CLAUSURA
Materialmente, es el espacio que dentro de las casas religiosas se destina exclusivamente a servir para habitación y demás usos de los religiosos, de suerte que a los extraños no les esté permitida la entrada. Formalmente, es la ley misma en virtud de la cual, sin el debido permiso, se prohíbe a los religiosos salir de casa y a los extraños la entrada en ella. La clausura puede ser:
1. Común. La que debe existir en todas las casas religiosas, de tal manera que siempre haya una parte reservada exclusivamente a los religiosos.
2. Más estricta. En los monasterios masculinos de vida contemplativa, y acomodada a su condición. Su contenido lo determinarán las constituciones.
3. Papal.
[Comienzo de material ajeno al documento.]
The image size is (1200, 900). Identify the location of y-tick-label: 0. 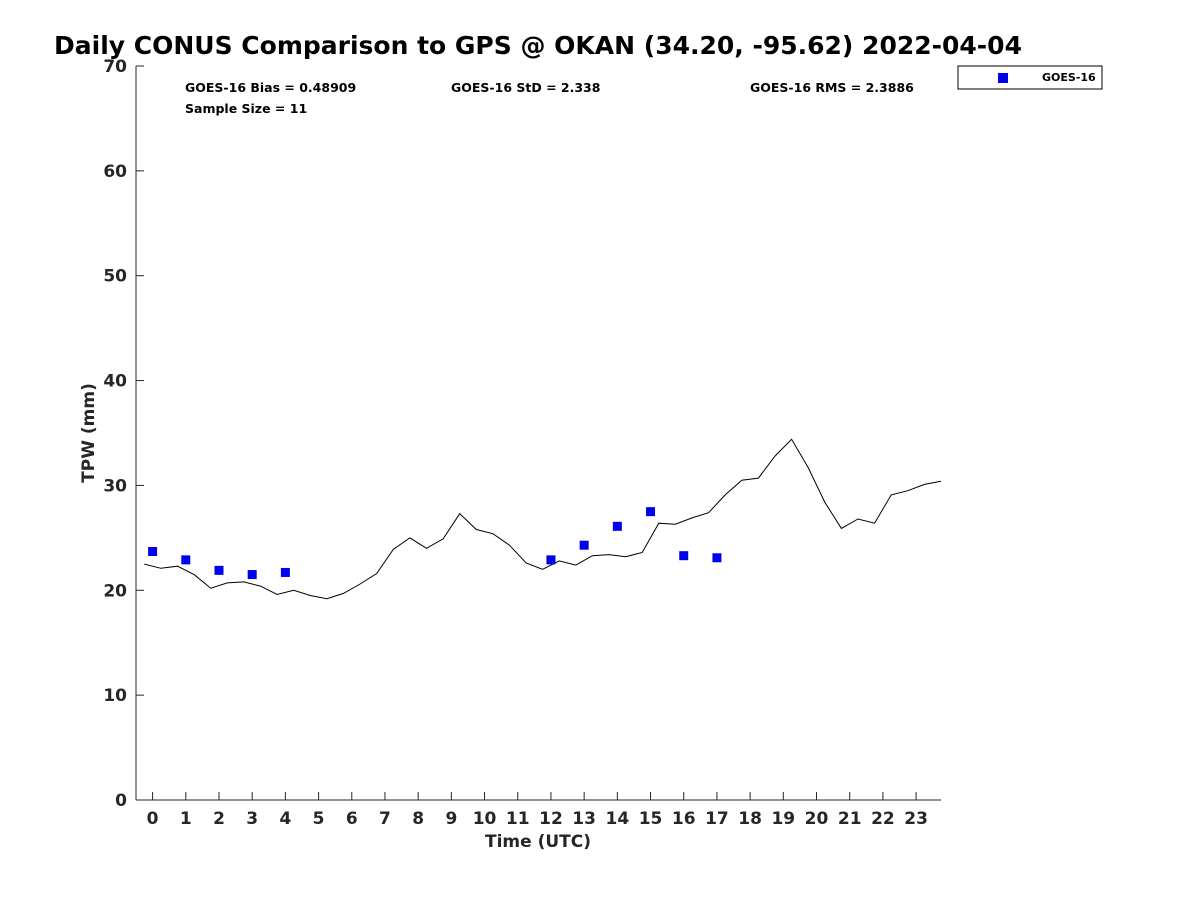
(121, 801).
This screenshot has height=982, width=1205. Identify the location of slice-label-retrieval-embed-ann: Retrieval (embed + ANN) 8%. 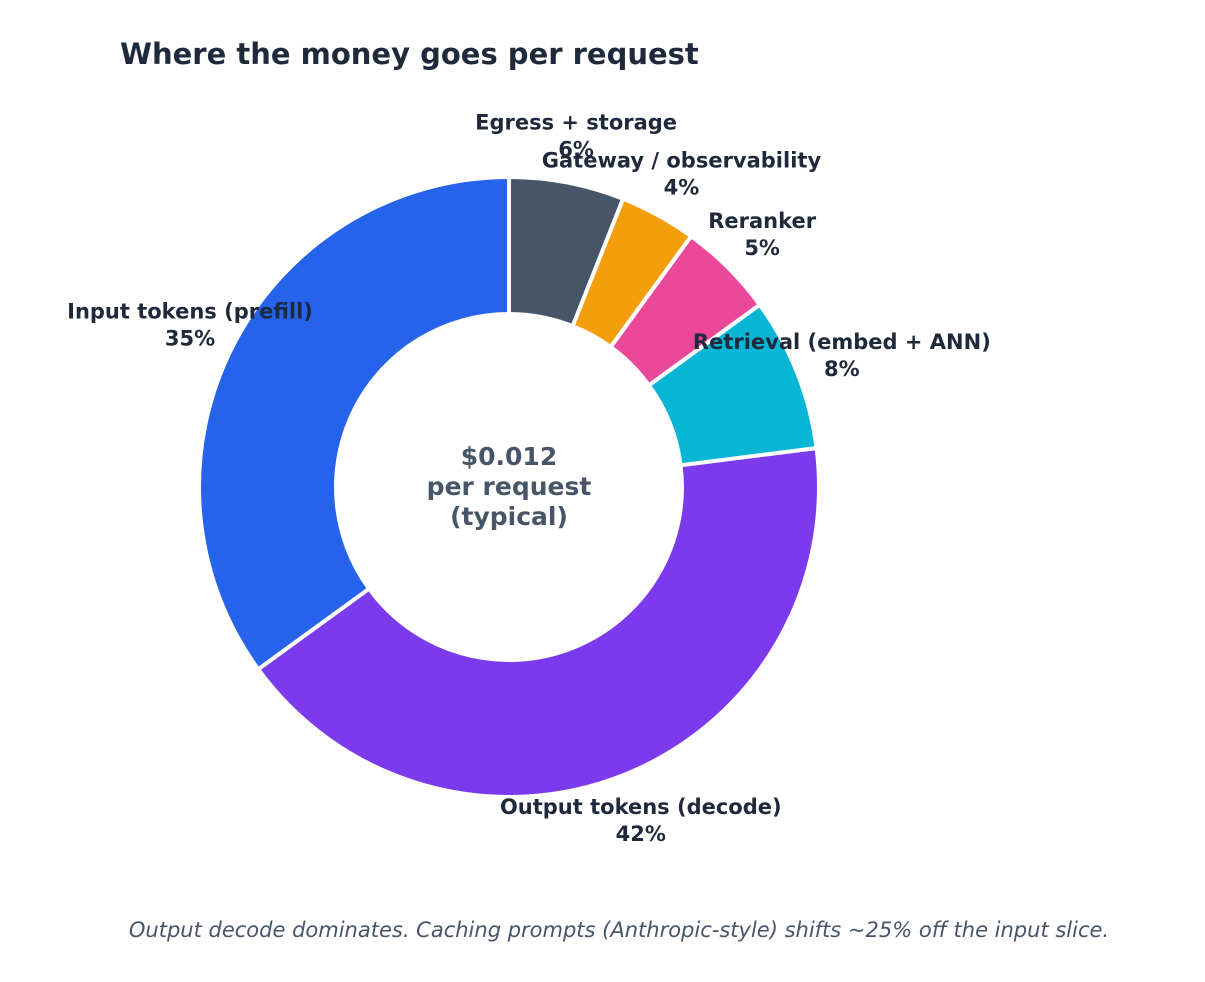
(842, 356).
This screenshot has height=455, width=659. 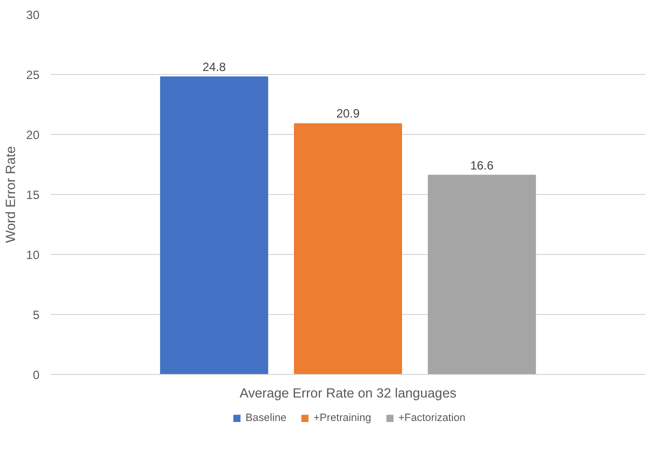 What do you see at coordinates (482, 165) in the screenshot?
I see `data-label: 16.6` at bounding box center [482, 165].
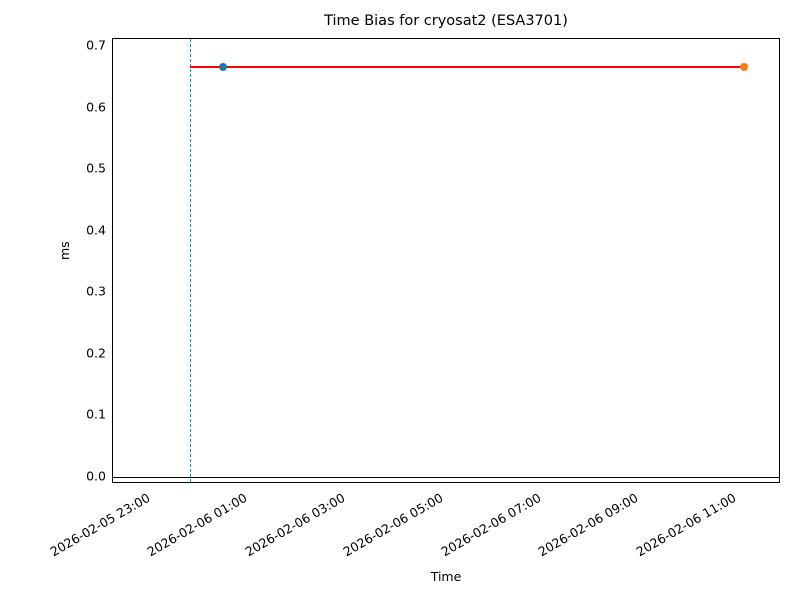  Describe the element at coordinates (96, 414) in the screenshot. I see `y-tick-label: 0.1` at that location.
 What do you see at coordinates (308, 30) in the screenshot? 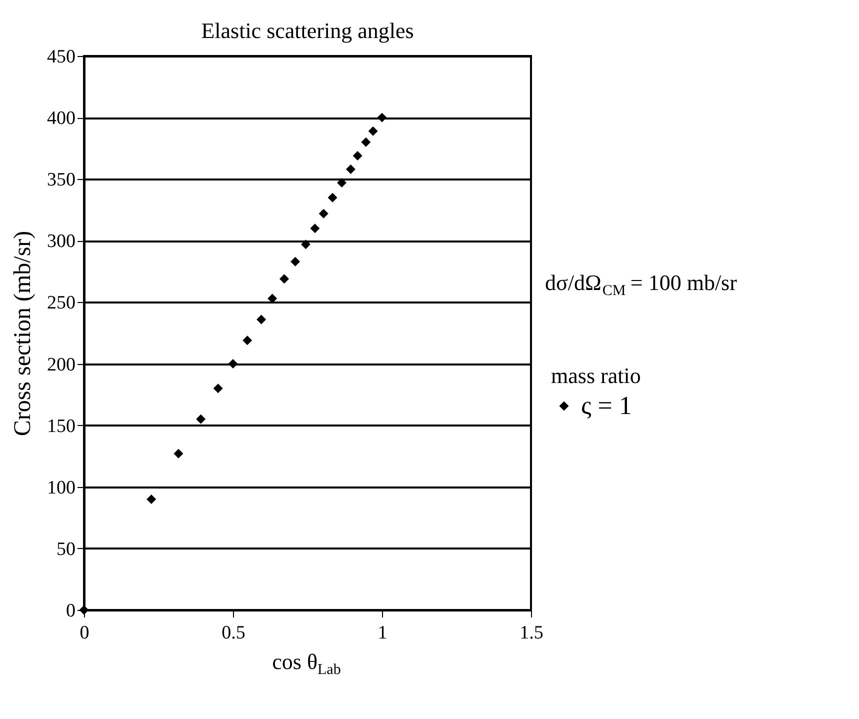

Exclusiva de los monasterios de monjas de vida íntegramente contemplativa; se rige por las normas dadas por la Sede Apostólica en cuanto a separación del exterior, entradas y salidas en clausura, uso de medios de comunicación, etc.
4. Constitucional. De otros monasterios de monjas. Es la versión suavizada de la clausura papal, para hacer posible algunas obras de apostolado o algunas tareas que con la clausura papal resultarían muy difíciles o imposibles. La determinan las constituciones.